Task to complete:
Everything in the data below is left aside except the lines from the one containing "You are a GUI" through the one containing "225x490 pixels."; repeat those exactly.

Supplied records:
· · · · · · ·
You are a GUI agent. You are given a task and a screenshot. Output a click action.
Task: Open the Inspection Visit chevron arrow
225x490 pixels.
· · · · · · ·
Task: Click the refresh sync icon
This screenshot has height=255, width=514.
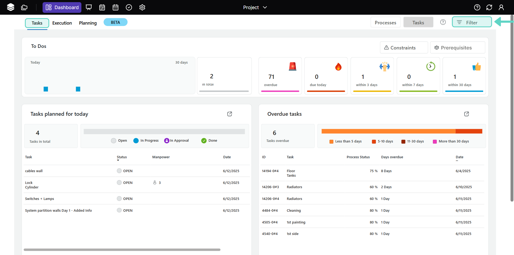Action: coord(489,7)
· · · · · · ·
Response below:
You are a GUI agent. You are given a task and a screenshot. Output a click action.
Task: Open the Inspection Visit chevron arrow
225x490 pixels.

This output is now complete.